Personal information
- Full name: Nurul Abedin Nobel
- Born: 7 September 1964 (age 61) Chittagong, East Pakistan
- Batting: Right-handed
- Bowling: Right-arm medium
- Relations: Minhajul Abedin (brother)

International information
- National side: Bangladesh;
- ODI debut (cap 7): 31 March 1986 v Pakistan
- Last ODI: 31 December 1990 v Sri Lanka
- Source: ESPNcricinfo, 13 February 2006

= Nurul Abedin =

Bangladeshi cricketer (born 1964)

Nurul Abedin (নুরুল আবেদীন নোবেল; born 7 September 1964) is a Bangladeshi former cricketer, who played in four One Day Internationals from 1986 to 1990.
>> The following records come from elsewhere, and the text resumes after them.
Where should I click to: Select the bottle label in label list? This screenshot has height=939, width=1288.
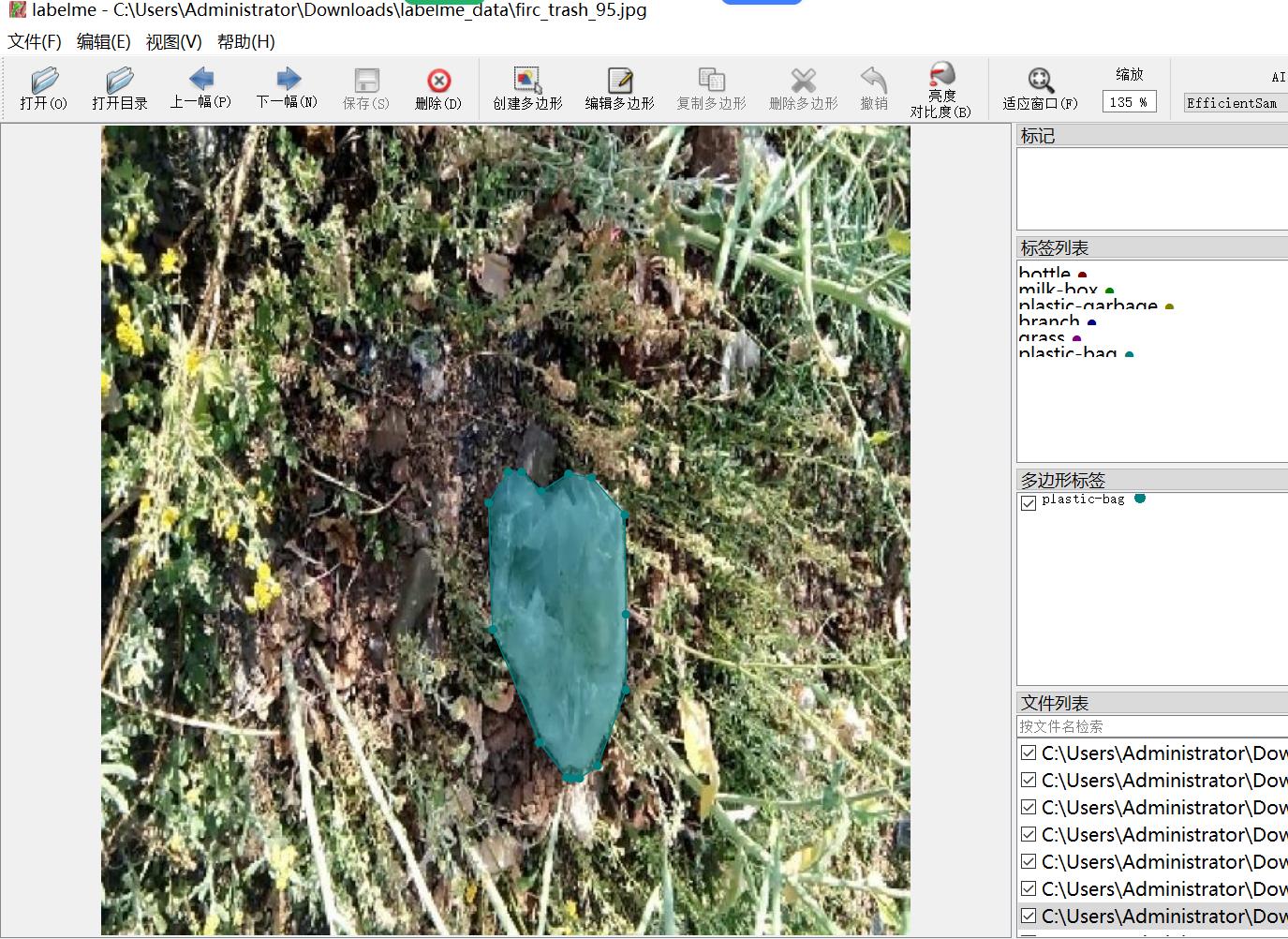(1044, 274)
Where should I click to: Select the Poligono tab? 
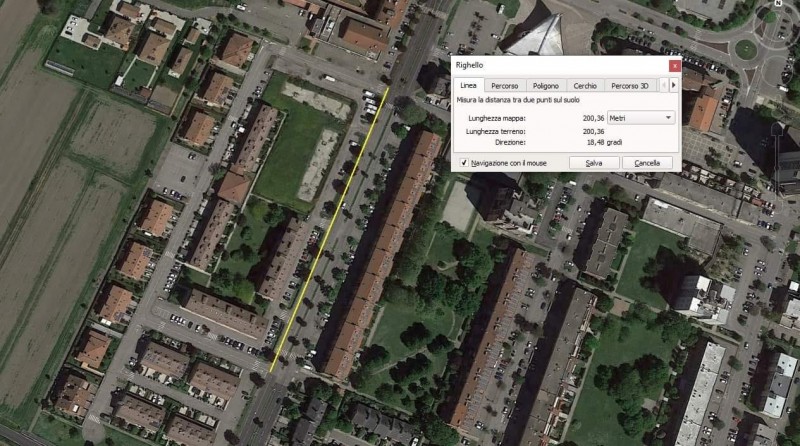[545, 86]
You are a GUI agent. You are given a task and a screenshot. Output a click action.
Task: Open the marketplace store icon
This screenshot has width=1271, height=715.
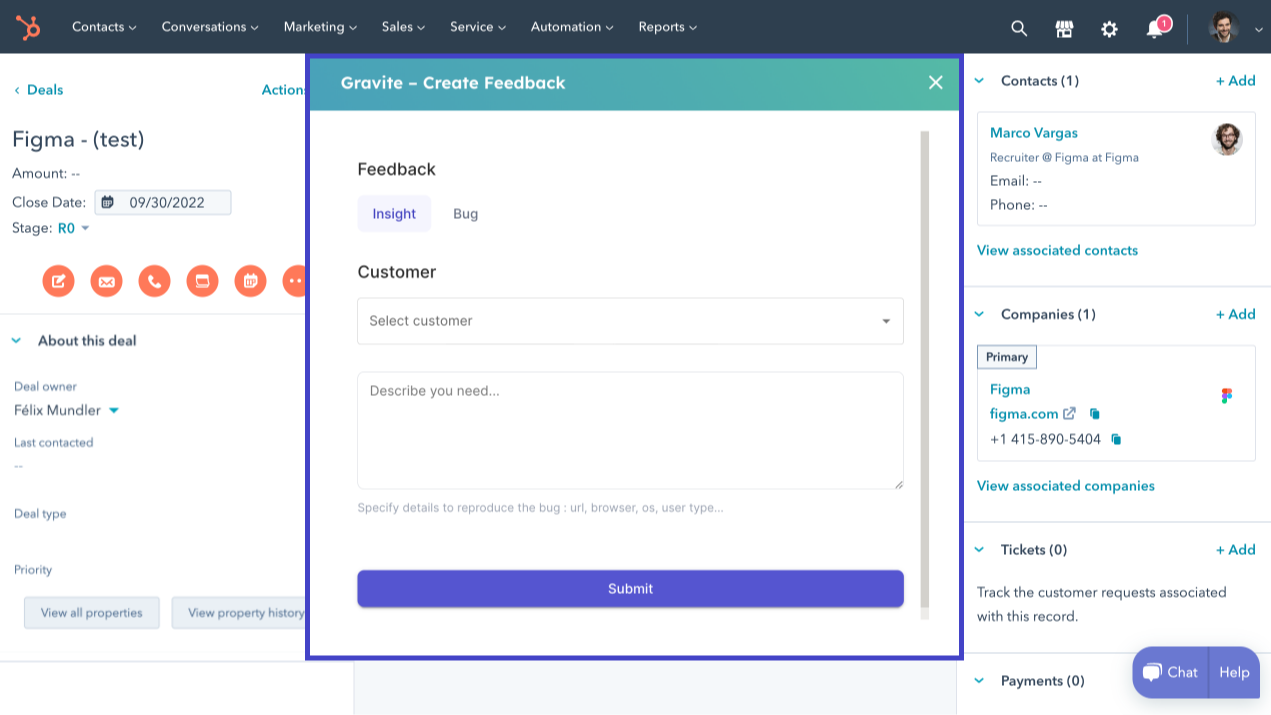(x=1064, y=28)
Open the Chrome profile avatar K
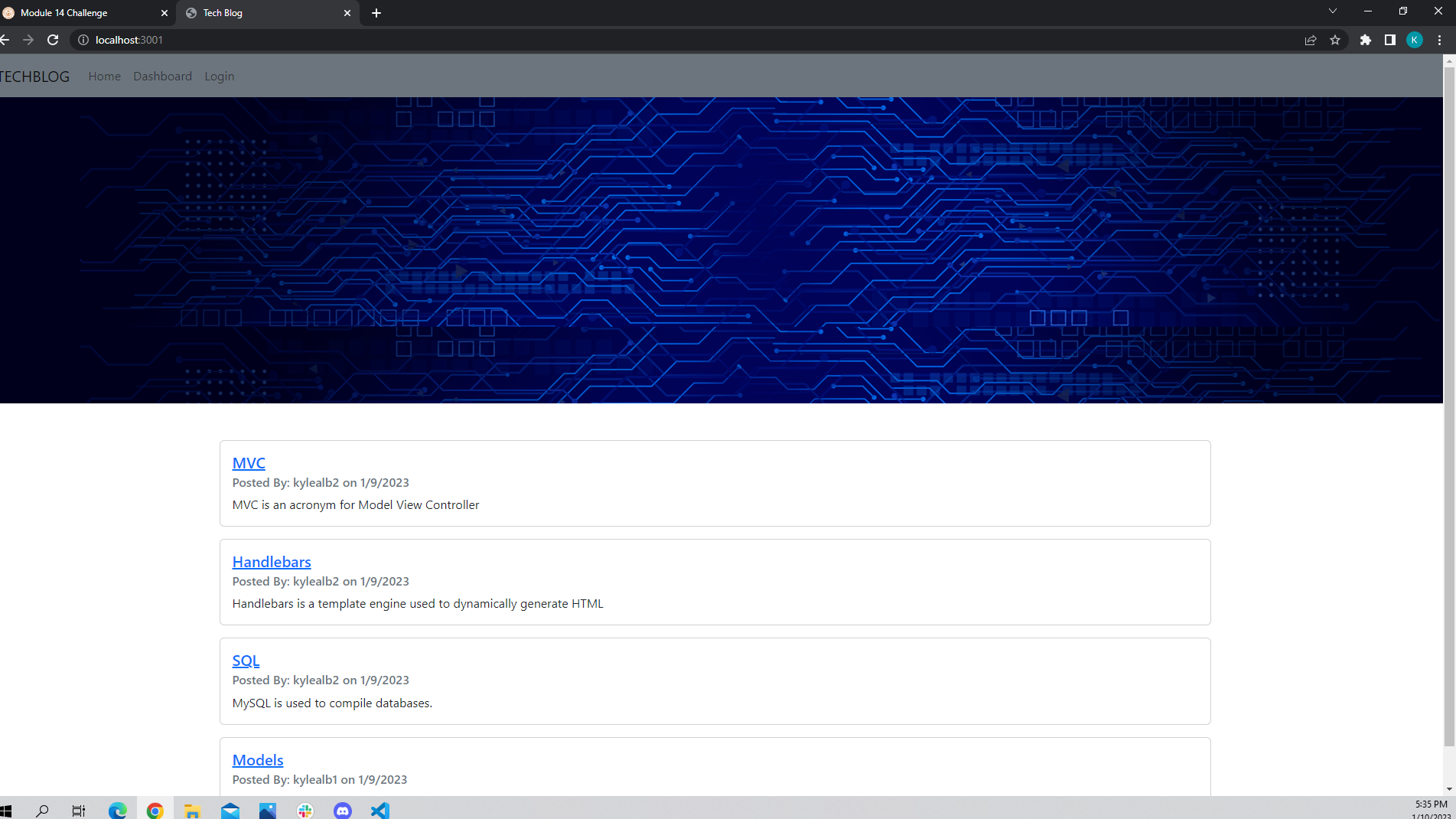The width and height of the screenshot is (1456, 819). click(1415, 40)
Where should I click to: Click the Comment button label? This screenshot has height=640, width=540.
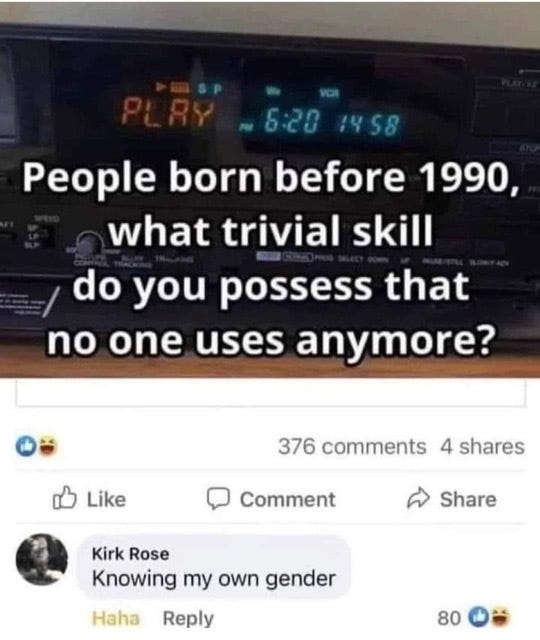(x=288, y=499)
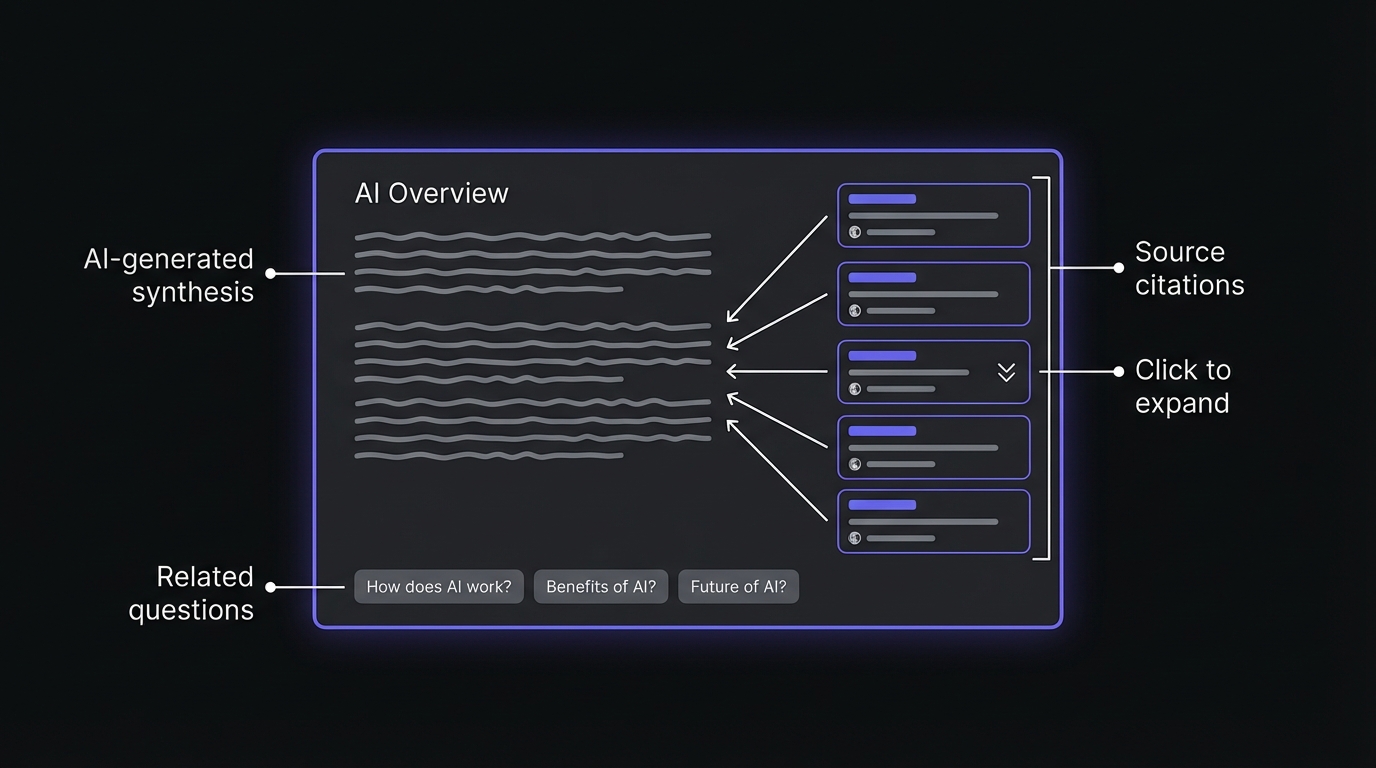The width and height of the screenshot is (1376, 768).
Task: Click the globe icon in the third source card
Action: [x=855, y=389]
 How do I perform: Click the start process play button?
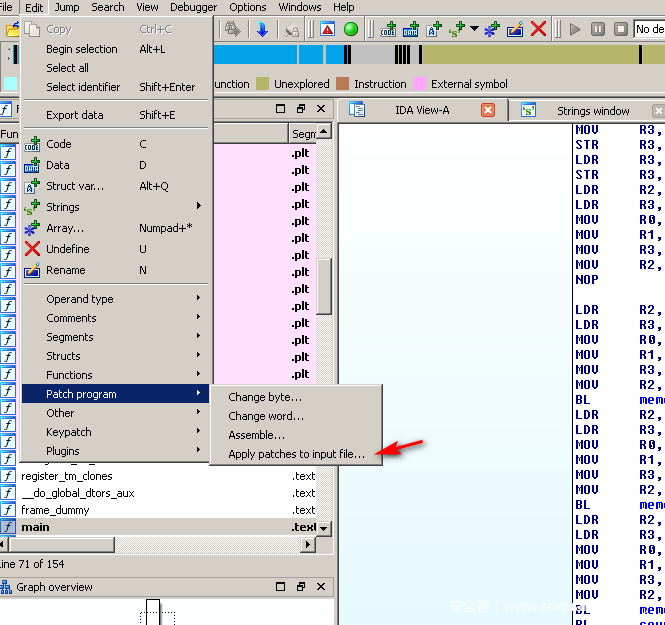coord(575,29)
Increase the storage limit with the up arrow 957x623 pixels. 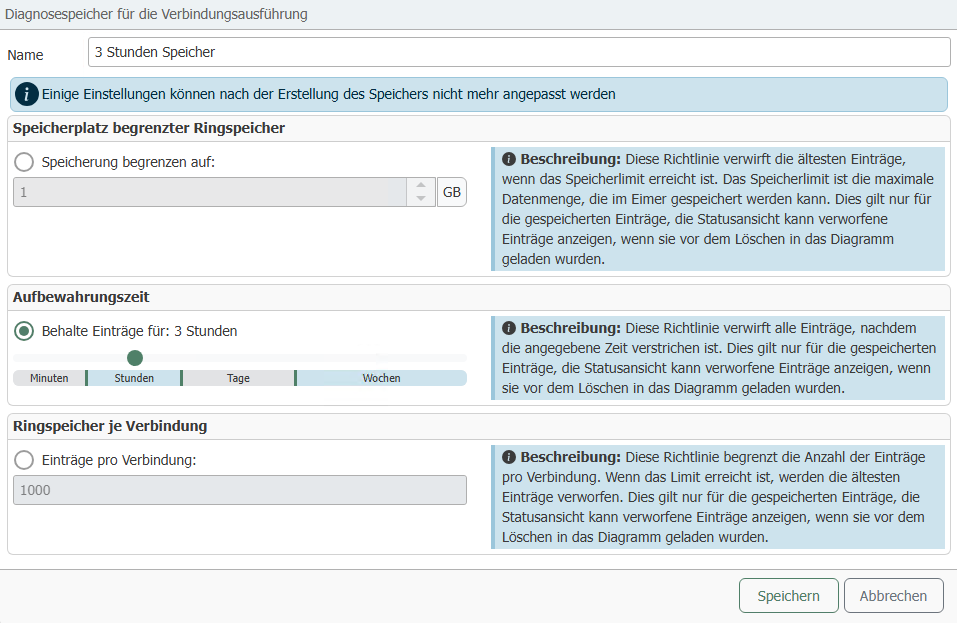point(421,186)
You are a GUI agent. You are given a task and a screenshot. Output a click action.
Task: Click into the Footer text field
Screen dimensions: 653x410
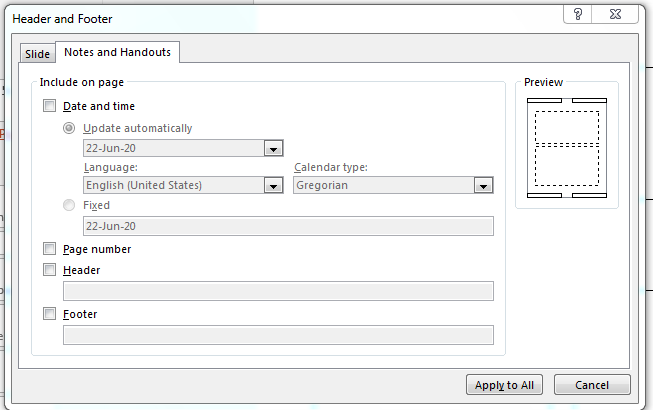pos(278,335)
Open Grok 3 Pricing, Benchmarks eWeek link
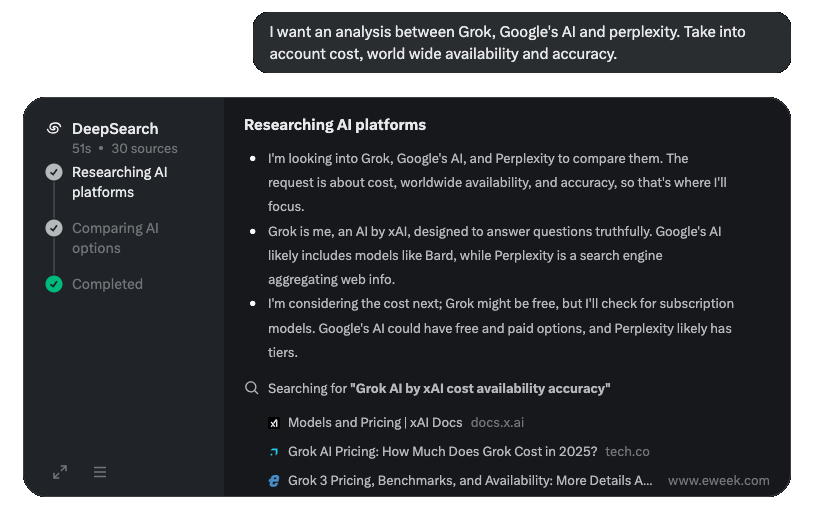This screenshot has height=509, width=824. tap(470, 480)
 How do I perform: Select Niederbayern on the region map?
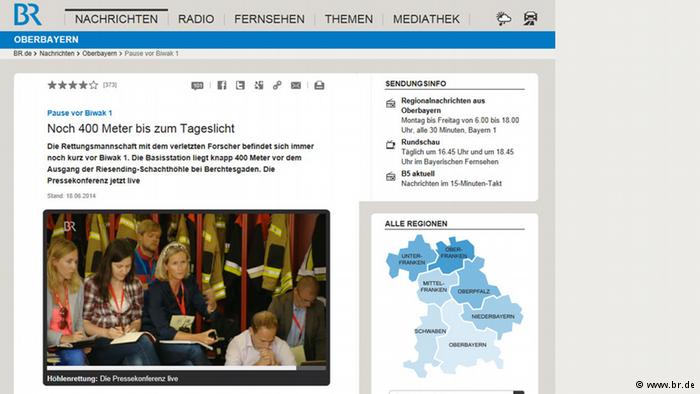coord(493,316)
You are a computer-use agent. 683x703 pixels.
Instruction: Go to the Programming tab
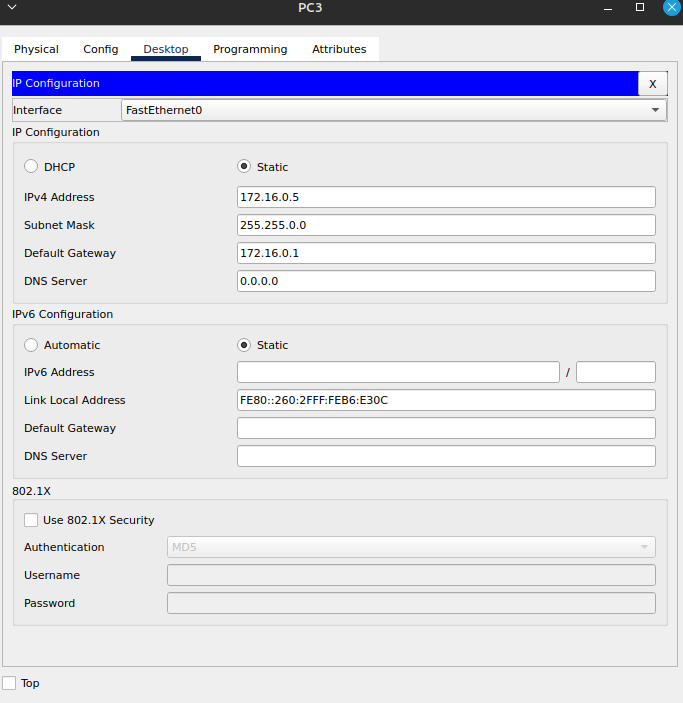tap(250, 49)

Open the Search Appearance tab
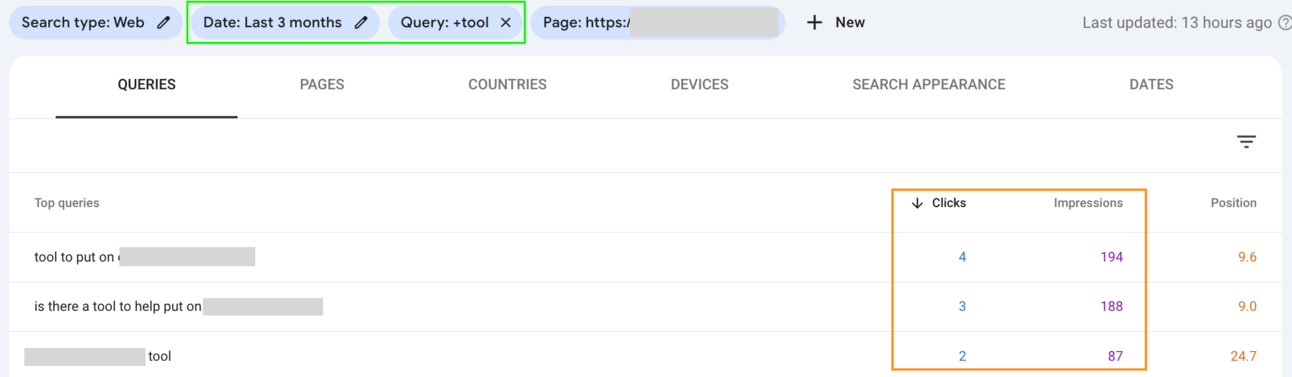click(929, 85)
Nurul Abedin is the elder brother of retired international cricketer Minhajul Abedin (Nannu). Originally from Chittagong, the brothers were prominent figures in Dhaka cricket, in the 80s and 90s. In the international arena, Nobel was in and out of the national side. Though no less gifted than his brother, he had to suffer for the whims of the selectors. Still, he opened the innings in Bangladesh's very first ODI against Pakistan in 1986. A week before the tournament, he had scored a memorable 102 against Pakistan Zone A. There, he had put on 135 for the second wicket with the skipper Gazi Ashraf Hossain. Against a stronger zone C side, he had scored 50, sharing a century opening stand with the veteran Raqibul Hasan.

His best performance came in the 1990 ICC Trophy in Netherlands. His 85 against Denmark and 105 against Canada helped Bangladesh reach the semi-finals. Overall, in 5 matches he scored a total of 235 runs at an average of 47.00.